Visualizations of Buoyancy Driven Mixing
A collection of visualizations that convey a basic understanding of buoyancy-driven mixing is presented. Buoyancy-driven mixing resulting from the Rayleigh-Taylor instability occurs in a unstably stratified flow when a heavy fluid rests above a light fluid. The difficulty of creating an unstable density stratification and repeatable fluid interface has made studying the Rayleigh-Taylor instability a challenging task. Our experiments utilize a water channel and most recently a gas channel (low speed wind tunnel). The experimental configuration allows unstable perturbations to develop into a mixing layer as they travel downstream. Thus resulting in a repeatable experiment and statistically steady flow. Various visualization techniques have been used to observe the development of the Rayleigh-Taylor instability. Visualizations using Nigrosene dye as a fluid marker are shown in the evolution of single and binary mode perturbations due to the Rayleigh-Taylor instability. In contrast, visualizations of the Rayleigh-Taylor instability developed from multi-mode perturbations are seen for the gas channel using both fog and smoke to visualize the flow. Together these techniques help provide an understanding for the nature and complexity of buoyancy driven mixing. Copyright © 2005 by ASME.
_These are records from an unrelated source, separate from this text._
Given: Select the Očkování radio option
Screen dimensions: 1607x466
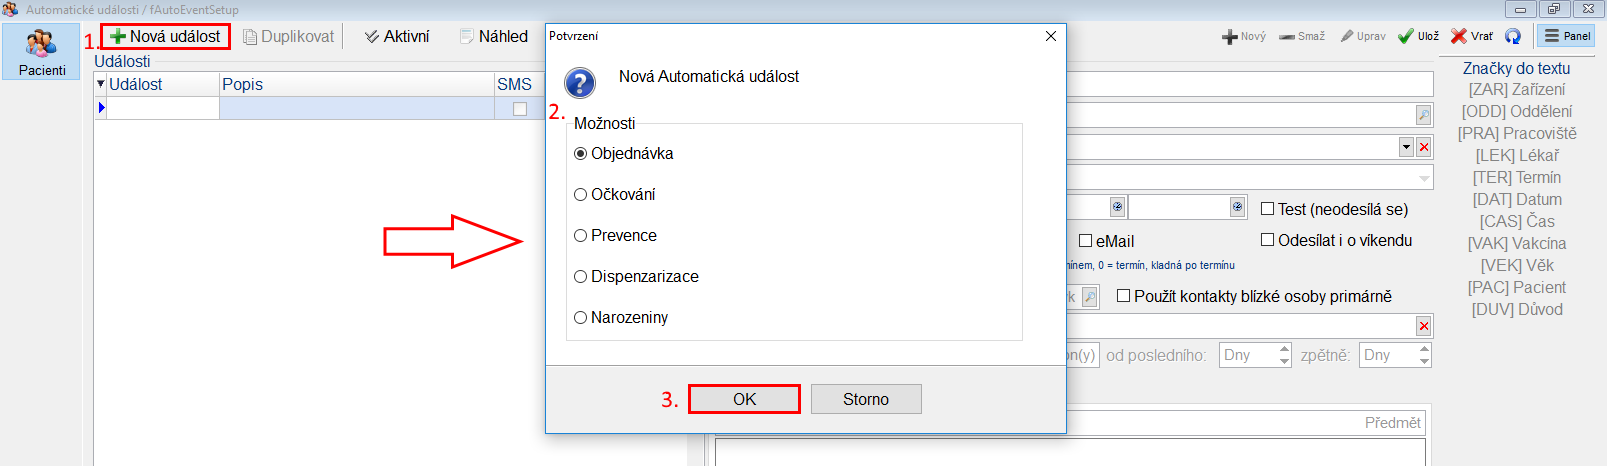Looking at the screenshot, I should pyautogui.click(x=580, y=195).
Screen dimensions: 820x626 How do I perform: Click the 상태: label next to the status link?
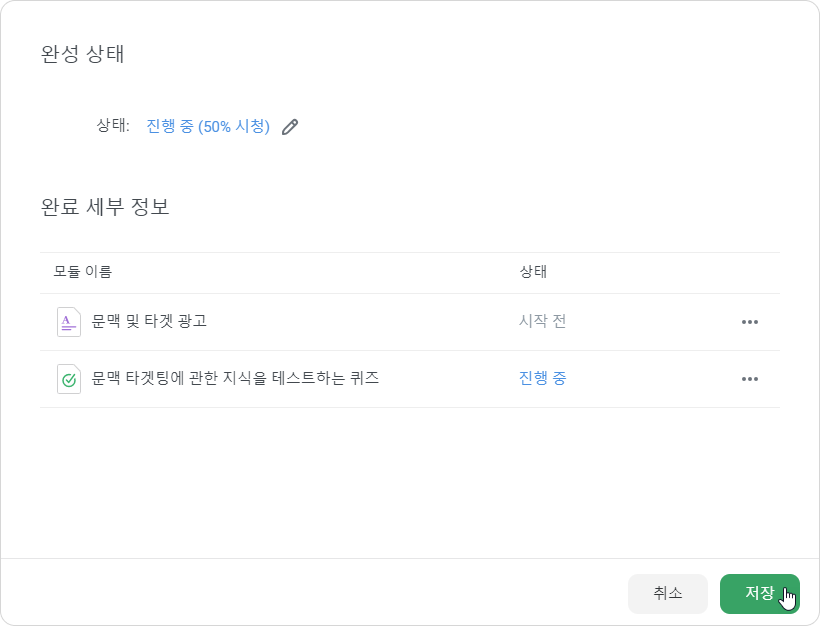click(x=113, y=126)
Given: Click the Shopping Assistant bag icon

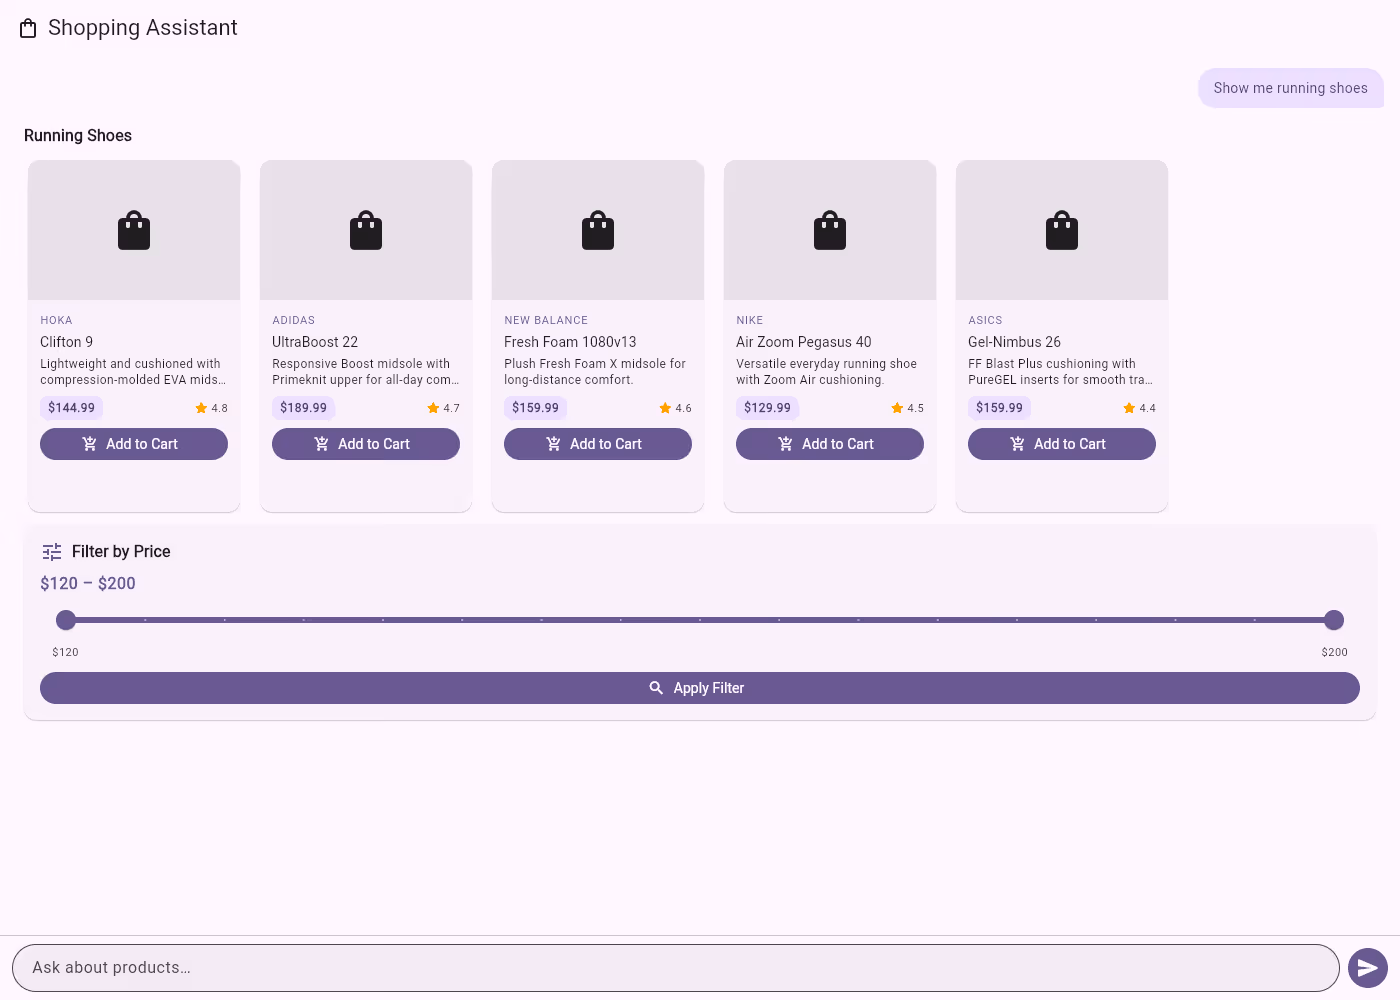Looking at the screenshot, I should click(28, 28).
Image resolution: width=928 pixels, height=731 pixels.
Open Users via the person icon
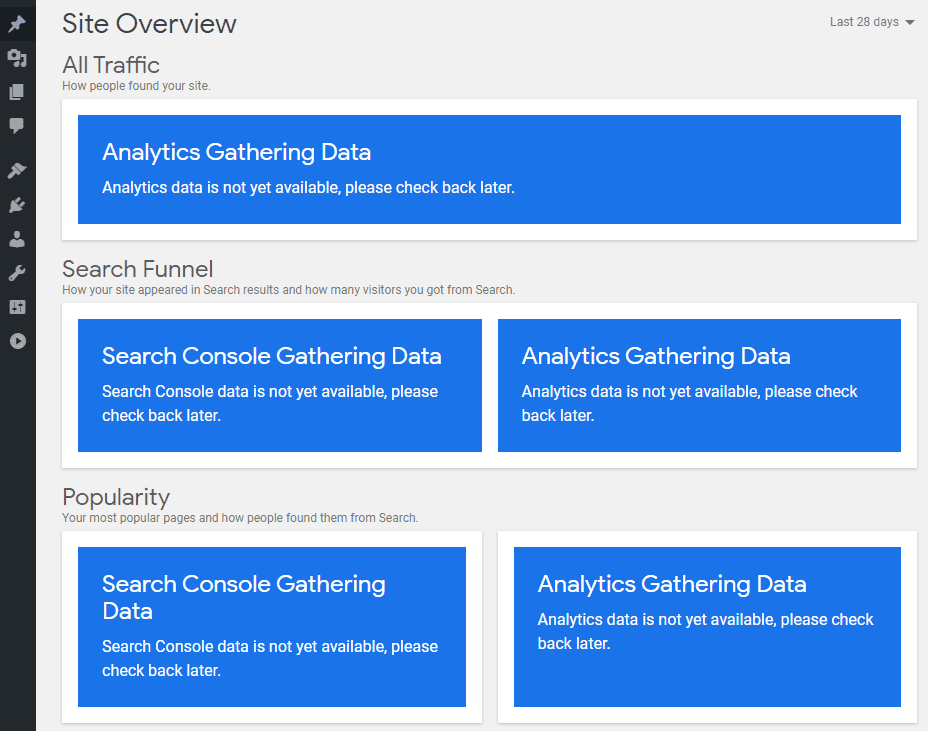16,238
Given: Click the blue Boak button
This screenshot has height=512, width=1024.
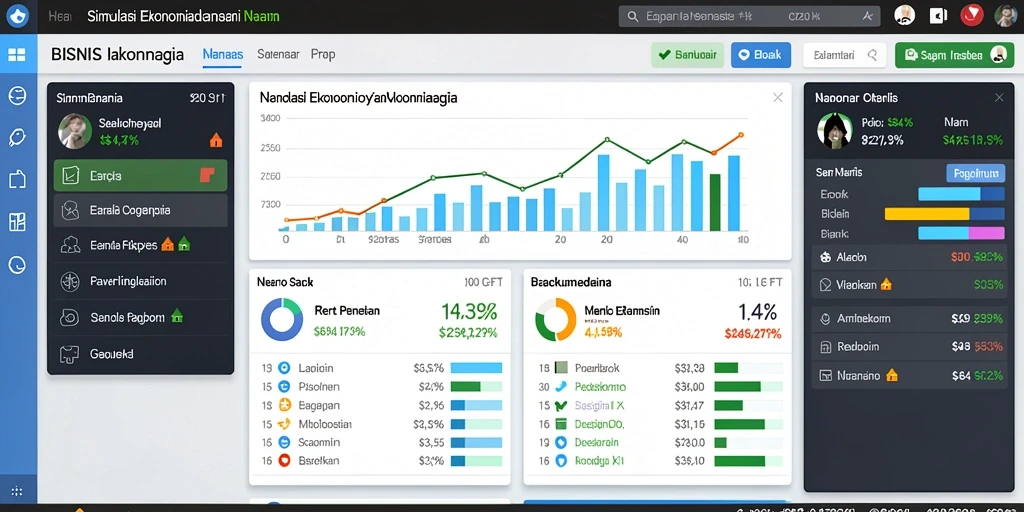Looking at the screenshot, I should [x=761, y=56].
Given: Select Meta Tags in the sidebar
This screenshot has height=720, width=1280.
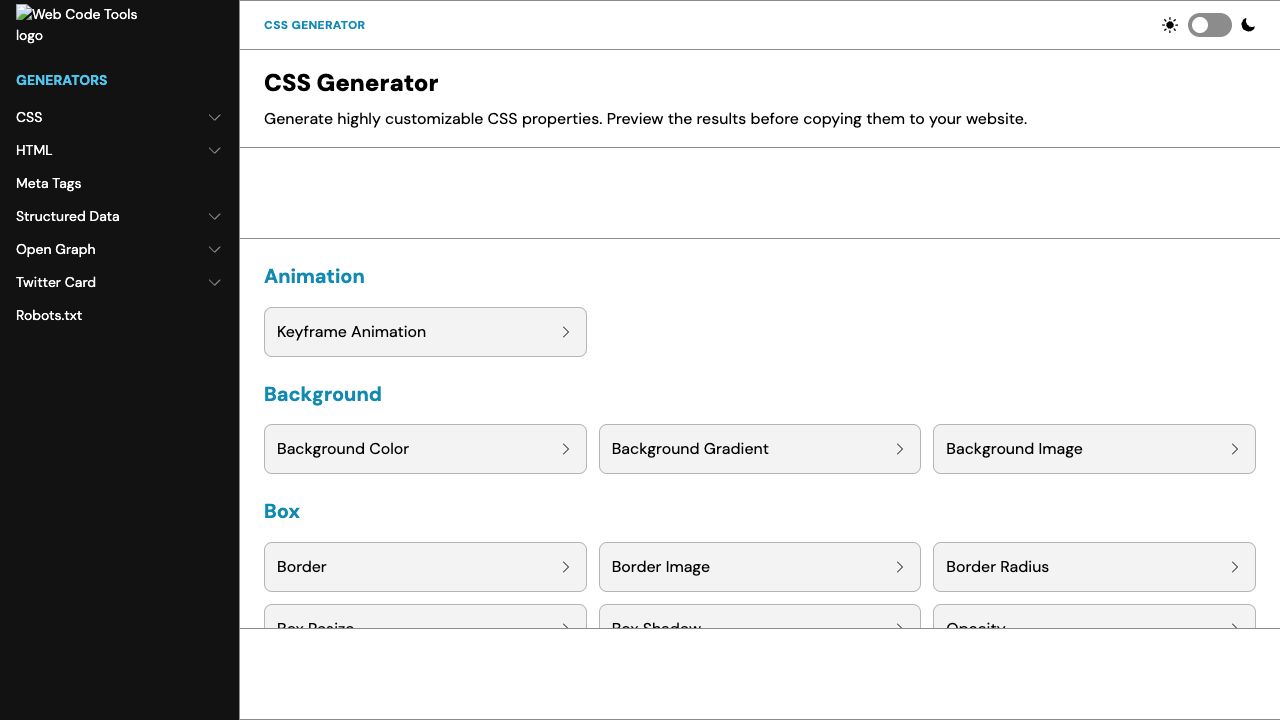Looking at the screenshot, I should (x=48, y=183).
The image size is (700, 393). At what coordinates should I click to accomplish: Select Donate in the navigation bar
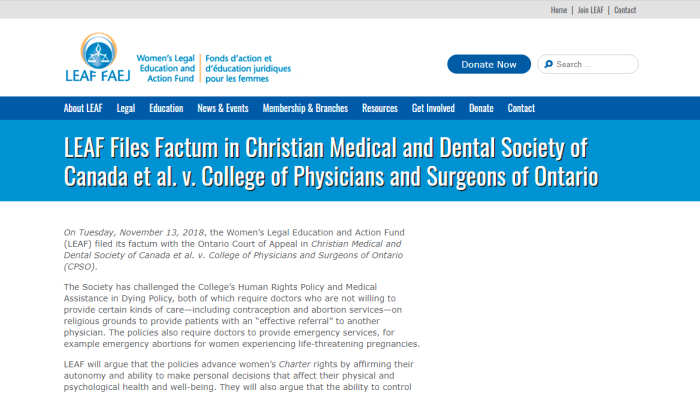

W. N. Kraft et al., "Visualizations of Buoyancy Driven Mixing," American Society of Mechanical Engineers, Fluids Engineering Division (Publication) FED, American Society of Mechanical Engineers (ASME), Jan 2005.
The definitive version is available at https://doi.org/10.1115/IMECE2005-82736
American Society of Mechanical Engineers, Fluids Engineering Division (Publication) FED (2005, Orlando, FL)
Mechanical and Aerospace Engineering
Article - Conference proceedings
© 2005 American Society of Mechanical Engineers (ASME), All rights reserved.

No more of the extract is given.